Strengths and limitations

This study offers a true account of women’s decision-making capacity on healthcare and HIV testing emerging from most recent national surveys of 28 countries in SSA. The large sample and rigour of the methodological and analytical approaches are significant strengths of the study. However, the study is not devoid of limitations. The predictors exposed in this study only account for less than half of the variability in HIV testing in SSA and that other factors on the demand and supply side are likely to explain the bigger proportion of the variability in HIV testing across the region. Again, women were only asked if they had tested for HIV without any validation and as a result recall bias could occur. However, these do not outweigh the rigour of the study in light of the acknowledged strengths. Previous studies have established strong associations between knowing a place to get tested, comprehensive knowledge of HIV/AIDS, and discriminatory attitude towards people living with HIV and HIV testing, however, these variables were not consistent across the countries we included in our analysis. Therefore, we did not add them to our study. Knowing a place to get tested showed high level of multicollinearity and was dropped.

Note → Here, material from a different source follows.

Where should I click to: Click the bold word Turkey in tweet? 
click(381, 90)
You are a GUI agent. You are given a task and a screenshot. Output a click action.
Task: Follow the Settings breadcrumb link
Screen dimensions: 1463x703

Conclusions and policy implications

The study has demonstrated that ensuring women’s healthcare decision-making capacity has the propensity to increase HIV testing uptake among women in SSA. SSA countries that seek to improve HIV testing need to incorporate women’s healthcare decision-making strategies into the available policies because our study indicates that as more women are able to make decisions in their household relating to their health, their chances of HIV testing increases. In addition to focusing on provision of care (i.e., providing HIV test kits, targeting household and community level structures), prioritising women’s decision-making capacities can contribute positively to HIV testing. Much of this effort is required in DR Congo as women from that country had the least likelihood of HIV testing. Other category of women to target when developing measures to increase HIV testing are the poorest and married women, women over 45 years, those not having formal education, agricultural workers, rural women, nulliparous women, women having more than four births, and women having limited contact with mass media (television, radio, and newspaper). Various context-specific mass media channels can, therefore, be used to reach the identified category of women depending on available resources.